◆ **Brief**
Could you lay out the records below as a JSON list of strings, one string per line, with blank lines and pictures left out?

(Screenshot and document pointing records)
============================================================
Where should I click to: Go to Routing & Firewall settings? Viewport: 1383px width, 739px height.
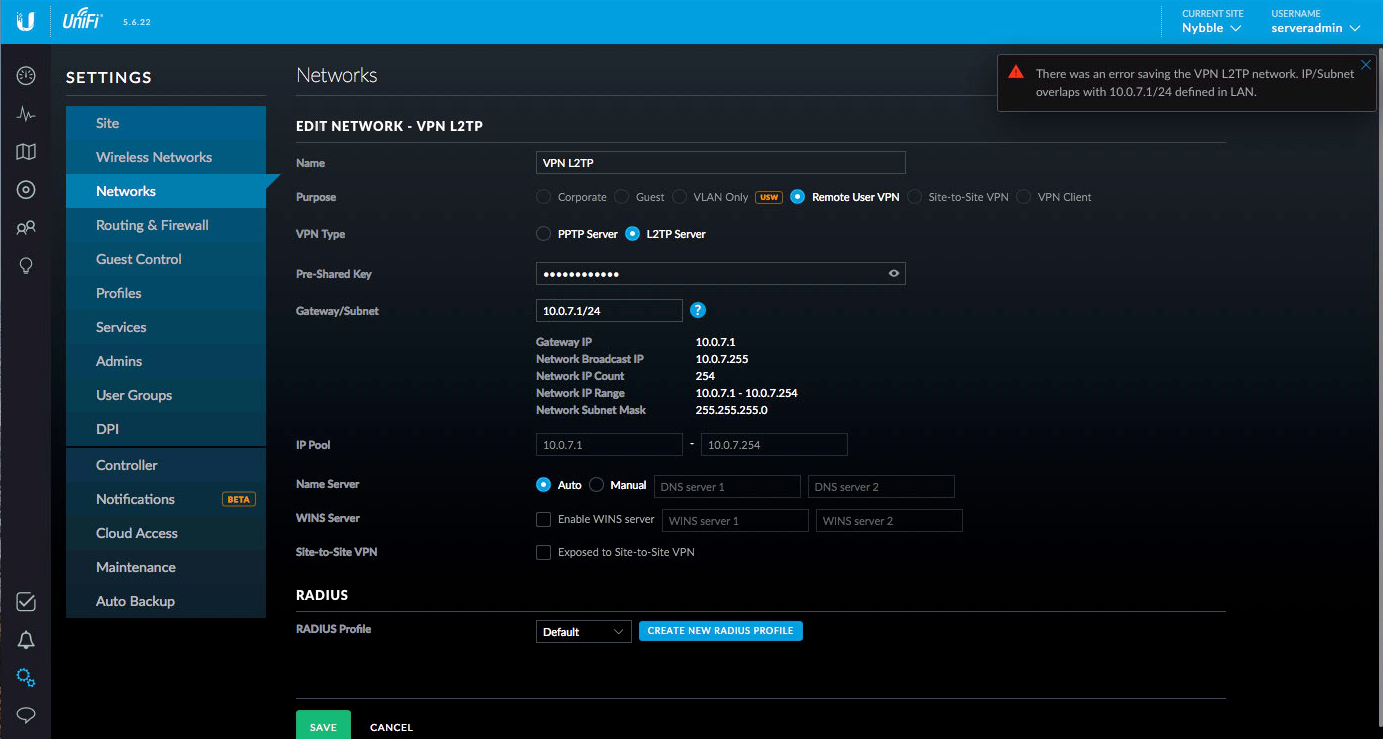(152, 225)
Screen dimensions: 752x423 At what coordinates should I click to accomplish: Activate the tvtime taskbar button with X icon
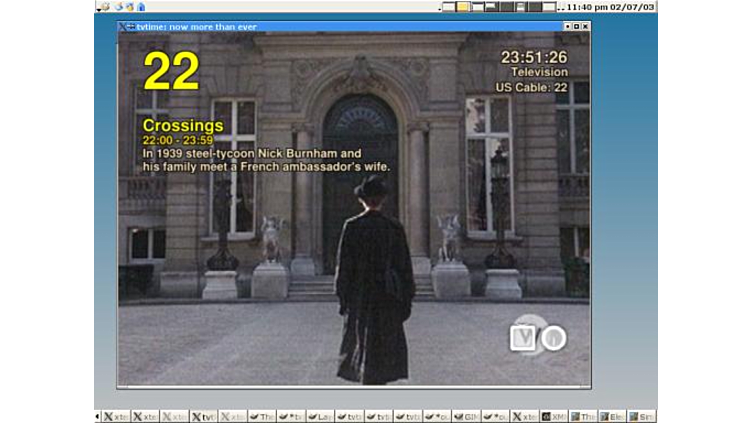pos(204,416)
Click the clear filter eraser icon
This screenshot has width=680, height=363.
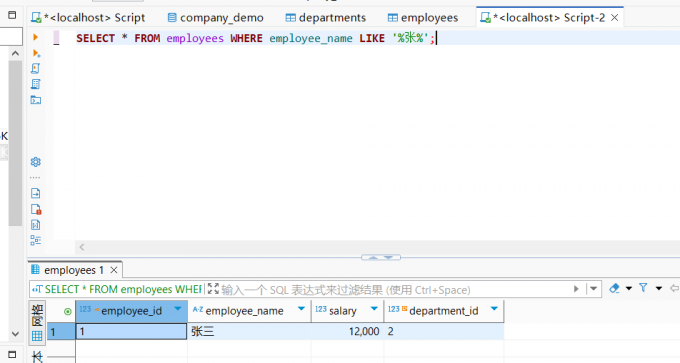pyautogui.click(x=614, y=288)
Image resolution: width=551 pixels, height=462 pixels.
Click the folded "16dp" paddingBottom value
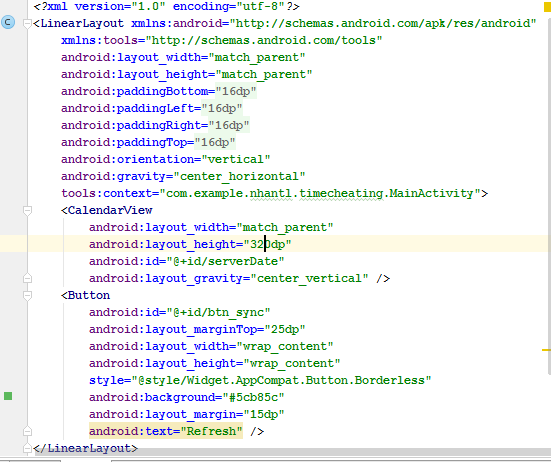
============================================================
◆ **Written response**
[
  "Where should I click to: Go to Routing & Firewall settings? Viewport: 1383px width, 739px height.",
  "(152, 225)",
  "Screen dimensions: 752x423 At what coordinates should I click to accomplish: Activate the tvtime taskbar button with X icon",
  "pos(204,416)",
  "Click the clear filter eraser icon",
  "This screenshot has width=680, height=363.",
  "pyautogui.click(x=614, y=288)",
  "Image resolution: width=551 pixels, height=462 pixels.",
  "Click the folded \"16dp\" paddingBottom value"
]